Records supplied:
================================

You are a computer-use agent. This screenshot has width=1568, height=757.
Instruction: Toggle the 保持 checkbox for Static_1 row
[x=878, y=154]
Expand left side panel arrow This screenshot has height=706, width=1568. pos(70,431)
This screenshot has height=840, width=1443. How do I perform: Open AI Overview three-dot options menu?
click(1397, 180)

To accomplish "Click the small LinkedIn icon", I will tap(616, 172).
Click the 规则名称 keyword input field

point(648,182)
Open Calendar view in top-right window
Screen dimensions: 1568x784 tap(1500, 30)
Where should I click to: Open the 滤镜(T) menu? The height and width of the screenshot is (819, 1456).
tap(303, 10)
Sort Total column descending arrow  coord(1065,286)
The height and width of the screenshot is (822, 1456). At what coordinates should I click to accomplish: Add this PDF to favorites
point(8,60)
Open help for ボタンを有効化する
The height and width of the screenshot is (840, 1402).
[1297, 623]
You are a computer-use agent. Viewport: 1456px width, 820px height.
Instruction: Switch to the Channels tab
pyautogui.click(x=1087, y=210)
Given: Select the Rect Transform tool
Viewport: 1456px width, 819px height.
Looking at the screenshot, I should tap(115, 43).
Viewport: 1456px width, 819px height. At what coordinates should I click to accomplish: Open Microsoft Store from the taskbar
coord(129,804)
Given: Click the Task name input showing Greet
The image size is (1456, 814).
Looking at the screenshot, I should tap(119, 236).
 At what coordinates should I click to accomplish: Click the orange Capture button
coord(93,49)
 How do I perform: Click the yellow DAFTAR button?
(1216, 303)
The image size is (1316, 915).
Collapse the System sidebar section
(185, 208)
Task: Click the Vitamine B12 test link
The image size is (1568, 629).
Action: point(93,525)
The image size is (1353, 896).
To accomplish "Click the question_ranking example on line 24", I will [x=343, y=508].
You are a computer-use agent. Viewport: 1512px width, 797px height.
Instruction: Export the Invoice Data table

================================

About this exercise: Read through the lines above and collect those that contain the string "agent".

Solution for this exercise:
You are a computer-use agent. This screenshot has width=1568, height=757.
You are a computer-use agent. Viewport: 1456px width, 820px height.
You are a computer-use agent. Viewport: 1512px width, 797px height.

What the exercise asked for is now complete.